● **Tasks to perform**
a - Answer these questions from the Impala thread, giving each answer on its own line with the matching label:
(i) Which two features does the asker say Impala does not support?
(ii) What two assumptions does the solution make about the four columns in the partitioning clause?
(iii) How does the solution describe its own query?
b - In the Impala thread, rewrite the paragraph beginning "I need a workaround for this in Impala" more briefly, keeping its main facts.
c - From the Impala thread, reproduce the passage from "I need a workaround" to "for your help." word for word.

● **Selected extract**
= = =

Search code examples
sqlwindow-functionsimpala

ROW_NUMBER( ) OVER in impala


I have a use case where I need to use ROW_NUMBER() over PARTITION: Something like:

SELECT
  Column1 , Column 2
  ROW_NUMBER() OVER (
    PARTITION BY ACCOUNT_NUM
    ORDER BY FREQ, MAN, MODEL) as LEVEL
FROM
  TEST_TABLE

I need a workaround for this in Impala. Unfortunately Impala does not support sub queries and also does not support ROW_NUMBER() OVER functionality. Thank you for your help.


Solution

  • Impala is rather limited for this type of query. With some assumptions, this query is possible:

    • The four columns in the partitioning clause are never NULL
    • The four columns in the partitioning clause uniquely identify a row

    The query is rather ugly and expensive:

    select tt.column1, tt.column2, count(*) as level
    from test_table tt join
         test_table tt2
         on tt.account_num = tt2.account_num and
            (tt2.freq < tt.freq or
             tt2.freq = tt.freq and tt2.man < t.man or
             tt2.freq = tt.freq and tt2.man = t.man and tt2.model <= t.model
            )
    group by tt.column1, tt.column2, tt.account_num, tt.freq, tt.man, tt.model;

= = =

● **Raw data**
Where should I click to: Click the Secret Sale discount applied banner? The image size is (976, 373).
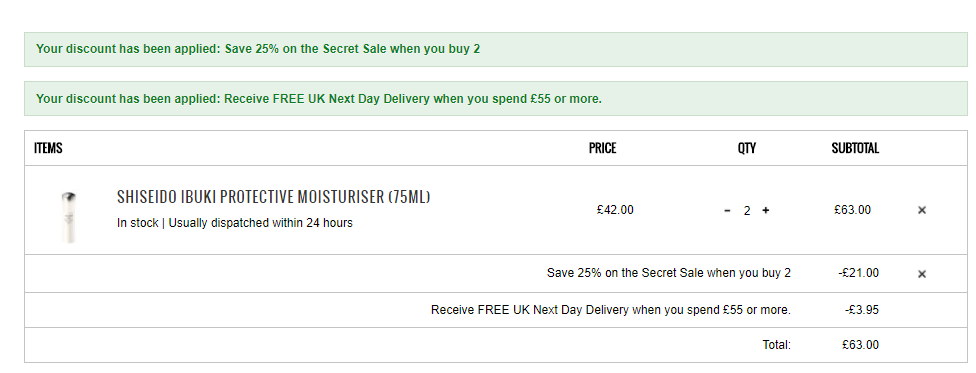click(x=495, y=49)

= = =

● **Results of the exercise**
a -
(i) Subqueries and ROW_NUMBER() OVER.
(ii) The four columns are never NULL, and together they uniquely identify a row.
(iii) Rather ugly and expensive.

b - A workaround is needed in Impala, which supports neither subqueries nor ROW_NUMBER() OVER.

c -
I need a workaround for this in Impala. Unfortunately Impala does not support sub queries and also does not support ROW_NUMBER() OVER functionality. Thank you for your help.